## Required work
Can you write out the entries again, starting at the line that contains "Image resolution: width=894" and stopping after the line that contains "Action: coord(150,106)", with every coordinate in the answers multiplied by 0.95 and rounded to a whole number (halves rounded up) and the rest left unchanged?

## Extracted entries
>> begin

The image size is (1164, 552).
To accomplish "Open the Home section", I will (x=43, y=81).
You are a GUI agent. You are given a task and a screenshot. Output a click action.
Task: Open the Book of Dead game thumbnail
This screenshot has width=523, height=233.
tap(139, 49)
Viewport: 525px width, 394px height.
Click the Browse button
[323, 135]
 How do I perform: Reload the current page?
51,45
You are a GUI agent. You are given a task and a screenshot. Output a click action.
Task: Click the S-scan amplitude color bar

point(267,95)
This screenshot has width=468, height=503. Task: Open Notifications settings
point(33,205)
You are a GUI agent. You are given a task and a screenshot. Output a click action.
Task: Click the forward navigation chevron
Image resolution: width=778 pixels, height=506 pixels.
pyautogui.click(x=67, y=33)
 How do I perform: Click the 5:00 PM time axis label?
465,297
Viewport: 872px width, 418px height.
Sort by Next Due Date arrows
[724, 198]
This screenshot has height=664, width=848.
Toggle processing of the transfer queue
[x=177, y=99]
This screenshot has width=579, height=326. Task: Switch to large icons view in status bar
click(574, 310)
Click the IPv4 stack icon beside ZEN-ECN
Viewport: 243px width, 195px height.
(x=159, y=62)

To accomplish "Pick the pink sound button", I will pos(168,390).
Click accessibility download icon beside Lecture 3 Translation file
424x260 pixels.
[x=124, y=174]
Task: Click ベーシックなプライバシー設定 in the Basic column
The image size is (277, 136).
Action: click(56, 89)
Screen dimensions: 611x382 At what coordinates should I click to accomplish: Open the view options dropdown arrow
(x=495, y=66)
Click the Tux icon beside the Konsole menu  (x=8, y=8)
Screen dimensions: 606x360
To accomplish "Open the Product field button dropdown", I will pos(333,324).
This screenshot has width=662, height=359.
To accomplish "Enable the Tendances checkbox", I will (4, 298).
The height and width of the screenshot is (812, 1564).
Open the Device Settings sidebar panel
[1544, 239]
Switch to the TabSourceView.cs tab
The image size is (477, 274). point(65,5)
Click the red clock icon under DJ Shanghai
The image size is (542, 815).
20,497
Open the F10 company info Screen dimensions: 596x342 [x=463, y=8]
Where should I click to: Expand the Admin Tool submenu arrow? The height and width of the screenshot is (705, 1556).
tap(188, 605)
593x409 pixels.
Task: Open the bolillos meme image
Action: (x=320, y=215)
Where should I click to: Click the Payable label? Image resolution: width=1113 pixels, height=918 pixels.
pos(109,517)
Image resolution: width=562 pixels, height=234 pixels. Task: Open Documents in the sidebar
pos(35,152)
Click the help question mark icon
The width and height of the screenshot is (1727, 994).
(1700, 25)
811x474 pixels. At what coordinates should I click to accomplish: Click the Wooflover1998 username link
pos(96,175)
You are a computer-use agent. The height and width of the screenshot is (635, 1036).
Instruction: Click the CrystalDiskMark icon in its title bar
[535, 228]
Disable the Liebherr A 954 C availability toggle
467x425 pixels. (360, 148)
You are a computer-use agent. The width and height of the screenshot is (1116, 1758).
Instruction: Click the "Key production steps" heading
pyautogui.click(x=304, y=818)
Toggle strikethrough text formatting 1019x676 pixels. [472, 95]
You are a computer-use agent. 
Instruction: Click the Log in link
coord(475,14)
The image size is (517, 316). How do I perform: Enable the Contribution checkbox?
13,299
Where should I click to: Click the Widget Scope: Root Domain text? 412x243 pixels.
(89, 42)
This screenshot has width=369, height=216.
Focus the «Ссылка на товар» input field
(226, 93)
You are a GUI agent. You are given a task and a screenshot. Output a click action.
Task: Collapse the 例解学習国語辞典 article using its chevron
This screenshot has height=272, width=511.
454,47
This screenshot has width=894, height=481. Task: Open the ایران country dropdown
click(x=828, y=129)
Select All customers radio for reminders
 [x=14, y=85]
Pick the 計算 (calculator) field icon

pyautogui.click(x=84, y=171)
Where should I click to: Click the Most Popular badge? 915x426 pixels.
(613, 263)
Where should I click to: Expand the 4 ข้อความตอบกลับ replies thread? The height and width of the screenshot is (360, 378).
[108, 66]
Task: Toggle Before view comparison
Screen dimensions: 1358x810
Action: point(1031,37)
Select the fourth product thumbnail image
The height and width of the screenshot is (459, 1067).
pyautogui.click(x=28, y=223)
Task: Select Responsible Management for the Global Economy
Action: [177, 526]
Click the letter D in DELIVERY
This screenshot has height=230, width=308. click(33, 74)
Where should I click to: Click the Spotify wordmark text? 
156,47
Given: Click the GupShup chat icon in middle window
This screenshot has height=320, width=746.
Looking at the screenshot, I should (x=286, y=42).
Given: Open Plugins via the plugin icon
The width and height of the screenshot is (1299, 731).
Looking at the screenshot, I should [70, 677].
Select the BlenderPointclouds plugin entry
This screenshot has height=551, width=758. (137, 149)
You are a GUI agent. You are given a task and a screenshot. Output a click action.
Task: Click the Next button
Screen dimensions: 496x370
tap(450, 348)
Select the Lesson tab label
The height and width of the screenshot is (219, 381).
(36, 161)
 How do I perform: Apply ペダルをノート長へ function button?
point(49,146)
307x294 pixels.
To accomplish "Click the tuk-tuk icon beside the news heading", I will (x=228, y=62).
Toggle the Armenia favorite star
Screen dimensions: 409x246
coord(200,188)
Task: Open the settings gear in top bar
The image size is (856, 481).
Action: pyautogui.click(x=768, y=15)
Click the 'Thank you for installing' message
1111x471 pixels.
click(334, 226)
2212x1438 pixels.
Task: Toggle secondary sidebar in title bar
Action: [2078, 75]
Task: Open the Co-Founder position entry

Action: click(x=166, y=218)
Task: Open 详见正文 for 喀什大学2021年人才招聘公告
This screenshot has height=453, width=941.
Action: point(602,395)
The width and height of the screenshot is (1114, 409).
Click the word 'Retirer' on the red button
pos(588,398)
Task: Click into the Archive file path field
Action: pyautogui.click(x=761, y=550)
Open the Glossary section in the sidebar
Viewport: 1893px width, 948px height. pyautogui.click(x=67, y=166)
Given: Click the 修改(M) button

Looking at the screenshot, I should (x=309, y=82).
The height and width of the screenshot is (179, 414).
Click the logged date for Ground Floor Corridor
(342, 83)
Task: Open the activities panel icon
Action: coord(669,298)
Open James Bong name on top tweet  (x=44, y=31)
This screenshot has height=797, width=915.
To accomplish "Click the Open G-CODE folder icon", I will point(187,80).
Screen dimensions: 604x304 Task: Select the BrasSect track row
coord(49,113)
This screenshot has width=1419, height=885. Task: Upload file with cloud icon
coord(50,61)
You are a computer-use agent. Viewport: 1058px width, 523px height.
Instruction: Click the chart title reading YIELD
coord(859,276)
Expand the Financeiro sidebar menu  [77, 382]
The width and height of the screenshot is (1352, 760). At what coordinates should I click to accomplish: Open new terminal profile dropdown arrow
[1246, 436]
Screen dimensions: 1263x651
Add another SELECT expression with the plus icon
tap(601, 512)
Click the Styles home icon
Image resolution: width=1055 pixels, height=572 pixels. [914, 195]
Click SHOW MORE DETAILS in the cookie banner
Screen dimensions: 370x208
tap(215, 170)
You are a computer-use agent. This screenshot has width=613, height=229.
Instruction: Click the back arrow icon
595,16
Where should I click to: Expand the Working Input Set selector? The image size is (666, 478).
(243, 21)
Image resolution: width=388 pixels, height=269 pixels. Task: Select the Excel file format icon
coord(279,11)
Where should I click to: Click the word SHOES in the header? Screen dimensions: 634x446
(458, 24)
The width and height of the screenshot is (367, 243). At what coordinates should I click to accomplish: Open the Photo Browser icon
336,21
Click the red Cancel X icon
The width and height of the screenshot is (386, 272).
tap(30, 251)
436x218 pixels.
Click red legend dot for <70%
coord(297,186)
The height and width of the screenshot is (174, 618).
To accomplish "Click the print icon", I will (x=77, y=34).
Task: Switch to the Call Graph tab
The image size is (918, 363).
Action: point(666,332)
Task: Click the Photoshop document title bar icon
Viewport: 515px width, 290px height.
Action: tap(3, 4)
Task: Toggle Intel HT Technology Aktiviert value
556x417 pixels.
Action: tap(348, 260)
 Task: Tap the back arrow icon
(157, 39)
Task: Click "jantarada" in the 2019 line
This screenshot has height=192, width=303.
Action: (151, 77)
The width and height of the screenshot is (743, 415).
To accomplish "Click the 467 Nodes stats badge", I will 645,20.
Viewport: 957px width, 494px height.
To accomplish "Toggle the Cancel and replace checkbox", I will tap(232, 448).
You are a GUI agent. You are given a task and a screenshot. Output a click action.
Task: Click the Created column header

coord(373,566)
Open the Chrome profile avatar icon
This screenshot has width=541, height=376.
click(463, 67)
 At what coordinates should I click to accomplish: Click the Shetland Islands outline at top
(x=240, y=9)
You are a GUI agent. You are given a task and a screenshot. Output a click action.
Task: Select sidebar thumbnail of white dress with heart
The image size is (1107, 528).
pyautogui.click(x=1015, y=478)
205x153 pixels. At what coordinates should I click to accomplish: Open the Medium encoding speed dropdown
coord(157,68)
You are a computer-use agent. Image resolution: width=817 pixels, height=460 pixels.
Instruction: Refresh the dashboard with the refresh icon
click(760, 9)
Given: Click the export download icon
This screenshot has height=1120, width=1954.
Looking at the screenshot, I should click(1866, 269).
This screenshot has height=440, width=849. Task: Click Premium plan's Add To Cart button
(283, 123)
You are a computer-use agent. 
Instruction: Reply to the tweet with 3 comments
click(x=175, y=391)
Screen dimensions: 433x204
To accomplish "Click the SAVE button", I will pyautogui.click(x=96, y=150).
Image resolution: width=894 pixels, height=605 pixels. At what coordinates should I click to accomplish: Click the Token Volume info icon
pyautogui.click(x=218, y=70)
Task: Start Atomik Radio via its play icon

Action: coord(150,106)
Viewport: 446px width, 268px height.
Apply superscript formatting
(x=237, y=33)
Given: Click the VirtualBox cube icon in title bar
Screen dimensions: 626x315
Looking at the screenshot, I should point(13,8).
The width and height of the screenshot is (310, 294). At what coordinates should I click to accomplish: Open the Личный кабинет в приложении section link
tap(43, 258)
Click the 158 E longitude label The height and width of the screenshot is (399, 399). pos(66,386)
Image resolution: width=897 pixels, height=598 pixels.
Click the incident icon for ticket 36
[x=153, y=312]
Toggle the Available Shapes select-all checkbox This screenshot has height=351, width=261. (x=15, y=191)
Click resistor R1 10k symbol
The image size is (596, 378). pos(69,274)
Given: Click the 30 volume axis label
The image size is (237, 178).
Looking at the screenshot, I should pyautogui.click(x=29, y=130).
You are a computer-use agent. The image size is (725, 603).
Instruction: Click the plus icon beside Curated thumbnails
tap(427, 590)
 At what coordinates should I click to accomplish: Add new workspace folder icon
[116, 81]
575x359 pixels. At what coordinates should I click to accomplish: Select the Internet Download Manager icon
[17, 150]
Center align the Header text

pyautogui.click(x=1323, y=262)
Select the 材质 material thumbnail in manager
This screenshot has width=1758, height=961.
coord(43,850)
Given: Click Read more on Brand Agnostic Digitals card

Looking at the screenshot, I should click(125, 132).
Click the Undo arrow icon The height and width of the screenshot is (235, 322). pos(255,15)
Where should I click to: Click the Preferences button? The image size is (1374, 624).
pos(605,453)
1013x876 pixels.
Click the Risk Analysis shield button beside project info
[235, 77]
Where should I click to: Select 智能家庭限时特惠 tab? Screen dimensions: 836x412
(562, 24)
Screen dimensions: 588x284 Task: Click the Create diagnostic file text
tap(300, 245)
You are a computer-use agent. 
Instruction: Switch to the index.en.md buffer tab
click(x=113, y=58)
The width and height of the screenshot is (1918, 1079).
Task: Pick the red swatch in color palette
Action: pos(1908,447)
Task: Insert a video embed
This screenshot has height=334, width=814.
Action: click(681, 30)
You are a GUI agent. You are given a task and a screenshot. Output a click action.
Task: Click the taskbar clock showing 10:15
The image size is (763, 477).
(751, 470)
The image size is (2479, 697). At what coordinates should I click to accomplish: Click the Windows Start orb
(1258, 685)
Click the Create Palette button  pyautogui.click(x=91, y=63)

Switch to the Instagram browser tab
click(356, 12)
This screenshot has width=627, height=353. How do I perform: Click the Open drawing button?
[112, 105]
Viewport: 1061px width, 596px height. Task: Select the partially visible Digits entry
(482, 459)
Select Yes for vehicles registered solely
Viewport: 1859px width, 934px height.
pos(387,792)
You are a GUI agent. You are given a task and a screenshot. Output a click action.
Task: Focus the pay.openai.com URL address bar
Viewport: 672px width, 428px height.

>> end

## Completed task
Image resolution: width=894 pixels, height=605 pixels. At what coordinates should I click to accomplish: Click the Token Volume info icon
pyautogui.click(x=207, y=67)
Task: Start Atomik Radio via its play icon

Action: coord(143,101)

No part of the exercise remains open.